Shielding Practical Considerations

As mentioned above several practical considerations are required when shielding with enclosures or shielding cables. For product with critical EMI possibilities (Health, Aviation, Power, Communication, Military and so on), It is important that product design teams comprises of individuals with the relevant experience on shielding and general EMI situations.  This section will give a broad overview of some of the possible tips or EMI shielding.


1. Cabinet and Enclosure design

As mentioned above it is impossible to design enclosures without certain apertures to serve as ventilation grilles, cable holes, doors, and for things like switches amongst others. These openings on enclosures, irrespective of their size or shape, through which an EM wave can enter or exit the enclosure, in EMI terms, are referred to as slots. Slots must be designed in such a way that their length and orientation relative to the RFI Frequency does not turn them to a waveguide, while their size and arrangement in the case of ventilation grilles should maintain a right balance between the airflow required to maintain thermal requirements of the circuitry and the ability to control EMI based on the signal attenuation required and the RFI Frequency involved.
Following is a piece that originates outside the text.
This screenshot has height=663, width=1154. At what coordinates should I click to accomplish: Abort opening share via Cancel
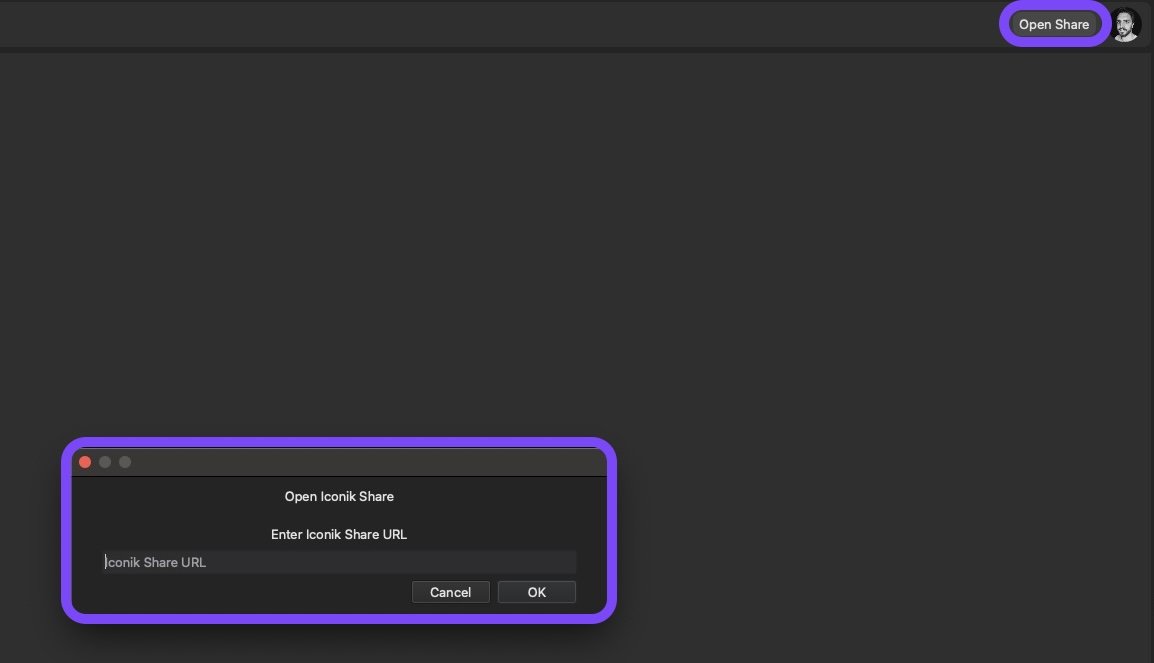point(450,592)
In Critical applications like military equipment, slots like doors etc are usually laced with specialized gaskets called EMI Gaskets. They come in different types including, knitted wire mesh, and metallic spiral gaskets but several design factors (usually cost/benefits) are considered before the choice of gasket is made. Overall, the number of slots should be as little as possible and the size should be as small as possible.


2. Cables

Certain enclosures may be required to have cable apertures; this must also be factored in the enclosure design. In

Asides this, cables also serve as a means of conducted EMIs as such in critical equipment, cables use a braided shield which are then grounded. While this approach is expensive, it is more effective. However, in low cost situations, off the shelf solutions like ferrite beads are placed at specific locations at the edge of the cables. On PCB Board level, filters are also implemented along input power lines.


Best Practices to Pass EMI Tests

Some of the EMI design practices, especially on the board level, to keep EMI in check include;

  1. Use Pre-Certified Modules. Especially for communication, using already certified modules reduces the amount of work the team needs to do in shielding and reduces the cost of certification for your product. Pro Tip: Instead of designing a new power supply for your project, design the project to be compatible with existing off the shelf power supplies. These saves you cost in certifying the power supply.
  2. Keep current loops small. The ability of a conductor to couple energy by induction and radiation is lowered with a smaller loop, which acts as an antenna
  3.  For pairs of copper printed circuit (PC) board traces, use wide (low impedance) traces aligned above and below each other. 
  4. Locate filters at the source of interference, basically as close to the power module as possible.  Filter component values should be chosen with the desired frequency range of attenuation in mind. As an example, capacitors self-resonate at certain frequencies, beyond which they act inductive. Keep bypass capacitor leads as short as possible.
  5. Place components on the PCB with consideration given to proximity of noise sources to potentially susceptible circuits. 
  6. Position decoupling capacitors as close as possible to the converter, especially X and Y capacitors. 
  7. Use ground planes when possible to minimize radiated coupling, minimize the cross sectional area of sensitive nodes, and minimize the cross-sectional area of high current nodes that may radiate such as those from common mode capacitors 
  8. Surface-mount devices (SMD) are better than leaded devices in dealing with RF energy because of the reduced inductances and closer component placements available.


All in all, it is important to have individuals with these design experiences in your team during development process as it helps save cost in certification and also ensures the stability and reliability of your system and its performance.